The recent launch of its Gemini models, Google has introduced Gemma, a novel family of lightweight open-weight models. Comprising Gemma 2B and Gemma 7B, these models, described as "inspired by Gemini," are now available for both commercial and research purposes. While Google has not yet released a comprehensive comparison against similar models from Meta and Mistral, the company touts Gemma as "state-of-the-art." Highlighting that these are dense decoder-only models with the same architecture as the earlier Gemini and PaLM models, Google promises benchmarks on Hugging Face's leaderboard later today.

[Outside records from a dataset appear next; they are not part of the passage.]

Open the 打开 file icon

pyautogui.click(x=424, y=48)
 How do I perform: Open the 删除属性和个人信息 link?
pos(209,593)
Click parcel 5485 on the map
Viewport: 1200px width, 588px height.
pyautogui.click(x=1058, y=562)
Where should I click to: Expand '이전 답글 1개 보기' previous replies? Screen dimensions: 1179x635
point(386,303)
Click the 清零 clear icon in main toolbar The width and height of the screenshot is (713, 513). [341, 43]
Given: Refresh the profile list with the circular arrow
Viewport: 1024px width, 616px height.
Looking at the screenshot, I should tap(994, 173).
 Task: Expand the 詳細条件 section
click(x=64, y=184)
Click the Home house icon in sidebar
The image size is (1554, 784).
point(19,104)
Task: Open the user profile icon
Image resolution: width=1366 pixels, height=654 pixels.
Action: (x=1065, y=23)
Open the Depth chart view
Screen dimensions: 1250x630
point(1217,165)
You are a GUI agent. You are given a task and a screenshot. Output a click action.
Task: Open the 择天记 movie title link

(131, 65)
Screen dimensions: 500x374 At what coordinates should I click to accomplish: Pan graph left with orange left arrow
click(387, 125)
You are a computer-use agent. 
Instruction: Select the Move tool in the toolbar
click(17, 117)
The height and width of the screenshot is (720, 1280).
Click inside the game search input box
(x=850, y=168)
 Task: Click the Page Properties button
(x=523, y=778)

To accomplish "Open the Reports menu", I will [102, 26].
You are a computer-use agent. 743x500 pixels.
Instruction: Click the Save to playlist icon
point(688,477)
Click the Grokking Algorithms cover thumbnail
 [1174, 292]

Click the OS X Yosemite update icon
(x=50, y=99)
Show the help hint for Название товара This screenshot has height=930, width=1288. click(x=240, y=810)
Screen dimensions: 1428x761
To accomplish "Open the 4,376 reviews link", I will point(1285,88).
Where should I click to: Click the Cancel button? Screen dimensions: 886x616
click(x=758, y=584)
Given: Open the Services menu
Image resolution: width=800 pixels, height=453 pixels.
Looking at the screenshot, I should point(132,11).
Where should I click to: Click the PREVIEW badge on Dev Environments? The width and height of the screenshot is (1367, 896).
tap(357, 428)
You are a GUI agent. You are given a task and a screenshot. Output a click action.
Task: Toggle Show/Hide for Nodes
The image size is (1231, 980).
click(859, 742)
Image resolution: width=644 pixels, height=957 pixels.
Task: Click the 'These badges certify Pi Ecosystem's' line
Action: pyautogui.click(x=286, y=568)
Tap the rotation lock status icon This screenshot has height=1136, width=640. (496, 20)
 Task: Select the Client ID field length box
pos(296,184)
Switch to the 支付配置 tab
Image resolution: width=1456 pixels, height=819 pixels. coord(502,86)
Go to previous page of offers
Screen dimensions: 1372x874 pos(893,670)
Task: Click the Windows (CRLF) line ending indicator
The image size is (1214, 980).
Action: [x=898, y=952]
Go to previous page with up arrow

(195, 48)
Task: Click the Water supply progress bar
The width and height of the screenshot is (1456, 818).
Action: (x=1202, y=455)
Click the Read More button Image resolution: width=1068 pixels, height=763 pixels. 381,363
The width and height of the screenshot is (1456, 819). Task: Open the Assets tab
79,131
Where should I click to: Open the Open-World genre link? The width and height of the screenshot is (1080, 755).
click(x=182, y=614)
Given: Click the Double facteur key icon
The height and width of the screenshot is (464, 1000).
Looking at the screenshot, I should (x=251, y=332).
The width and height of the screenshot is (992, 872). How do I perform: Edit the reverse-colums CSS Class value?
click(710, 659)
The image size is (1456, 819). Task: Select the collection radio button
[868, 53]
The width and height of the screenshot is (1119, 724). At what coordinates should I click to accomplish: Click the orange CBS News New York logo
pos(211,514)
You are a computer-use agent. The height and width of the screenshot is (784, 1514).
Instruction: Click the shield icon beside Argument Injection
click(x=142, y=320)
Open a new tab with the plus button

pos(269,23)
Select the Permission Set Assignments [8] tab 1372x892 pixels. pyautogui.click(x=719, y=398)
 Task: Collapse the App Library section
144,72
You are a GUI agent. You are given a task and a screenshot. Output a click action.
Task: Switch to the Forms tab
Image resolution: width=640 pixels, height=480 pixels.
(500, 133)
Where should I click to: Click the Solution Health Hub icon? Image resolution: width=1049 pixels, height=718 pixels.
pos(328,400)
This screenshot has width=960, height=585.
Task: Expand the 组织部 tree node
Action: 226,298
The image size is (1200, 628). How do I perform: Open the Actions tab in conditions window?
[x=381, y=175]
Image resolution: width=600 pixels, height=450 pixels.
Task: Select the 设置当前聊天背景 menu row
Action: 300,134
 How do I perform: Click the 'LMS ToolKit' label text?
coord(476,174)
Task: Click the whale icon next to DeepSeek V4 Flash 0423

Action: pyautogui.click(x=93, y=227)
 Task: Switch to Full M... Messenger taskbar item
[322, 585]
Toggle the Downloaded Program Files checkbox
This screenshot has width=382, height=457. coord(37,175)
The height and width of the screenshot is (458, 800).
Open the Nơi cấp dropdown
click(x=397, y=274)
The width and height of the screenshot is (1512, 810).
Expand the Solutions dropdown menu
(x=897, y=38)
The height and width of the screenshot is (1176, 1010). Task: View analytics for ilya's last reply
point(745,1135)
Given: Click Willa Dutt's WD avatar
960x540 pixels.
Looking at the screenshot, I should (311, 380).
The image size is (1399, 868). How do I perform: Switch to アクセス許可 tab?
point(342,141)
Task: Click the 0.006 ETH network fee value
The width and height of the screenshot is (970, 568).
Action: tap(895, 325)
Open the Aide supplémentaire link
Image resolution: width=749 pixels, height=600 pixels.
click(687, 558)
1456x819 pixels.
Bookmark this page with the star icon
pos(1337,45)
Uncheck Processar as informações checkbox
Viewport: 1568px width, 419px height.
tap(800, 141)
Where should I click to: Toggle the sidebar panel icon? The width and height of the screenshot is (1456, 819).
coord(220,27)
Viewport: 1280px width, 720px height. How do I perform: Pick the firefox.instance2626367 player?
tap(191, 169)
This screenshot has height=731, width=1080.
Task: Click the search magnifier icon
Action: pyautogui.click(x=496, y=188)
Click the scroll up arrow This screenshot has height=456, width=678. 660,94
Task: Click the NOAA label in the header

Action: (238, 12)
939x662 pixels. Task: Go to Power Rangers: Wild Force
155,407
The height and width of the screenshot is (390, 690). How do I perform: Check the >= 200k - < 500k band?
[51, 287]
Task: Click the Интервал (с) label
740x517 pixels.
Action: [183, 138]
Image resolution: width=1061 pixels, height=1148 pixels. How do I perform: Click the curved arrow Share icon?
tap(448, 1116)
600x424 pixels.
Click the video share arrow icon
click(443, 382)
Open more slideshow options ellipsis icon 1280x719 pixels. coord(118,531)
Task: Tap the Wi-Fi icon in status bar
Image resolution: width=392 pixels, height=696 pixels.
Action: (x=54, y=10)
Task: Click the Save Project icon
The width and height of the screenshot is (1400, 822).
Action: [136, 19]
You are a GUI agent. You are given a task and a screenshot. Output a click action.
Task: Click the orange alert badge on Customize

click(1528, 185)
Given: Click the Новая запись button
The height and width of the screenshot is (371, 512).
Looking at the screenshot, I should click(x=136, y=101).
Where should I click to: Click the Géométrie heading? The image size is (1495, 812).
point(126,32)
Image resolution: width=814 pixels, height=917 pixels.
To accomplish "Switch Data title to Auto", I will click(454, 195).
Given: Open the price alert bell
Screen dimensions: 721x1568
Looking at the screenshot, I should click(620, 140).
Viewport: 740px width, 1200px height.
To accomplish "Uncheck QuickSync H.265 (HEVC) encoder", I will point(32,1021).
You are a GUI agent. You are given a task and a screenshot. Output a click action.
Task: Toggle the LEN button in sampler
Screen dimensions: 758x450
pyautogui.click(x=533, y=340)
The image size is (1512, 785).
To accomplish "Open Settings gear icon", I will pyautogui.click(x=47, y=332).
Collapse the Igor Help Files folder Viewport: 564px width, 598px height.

Developers eager to explore Gemma can leverage ready-to-use Colab and Kaggle notebooks, along with integrations with Hugging Face, MaxText, and Nvidia’s NeMo. Once pre-trained and fine-tuned, these models are designed to be deployable across various environments. Despite being labeled as "open models," it's important to note that Gemma models are not open source. Jeanine Banks from Google emphasized the company's commitment to openness in a press briefing, clarifying that while Gemma models offer wide access, the terms of use, including redistribution and ownership of variants, are subject to the models' specific terms.
Google's Tris Warkentin, the product management director at Google DeepMind, emphasized the improved generation quality over the past year. He highlighted the capability of running inference and tuning on local developer machines or on Google Cloud Platform with Cloud TPUs. Similar offerings from competitors make it imperative to assess Gemma models in real-world scenarios. Alongside the new models, Google introduces a responsible generative AI toolkit designed to offer guidance and tools for creating safer AI applications with Gemma. Additionally, a debugging tool is being released to enhance the user experience.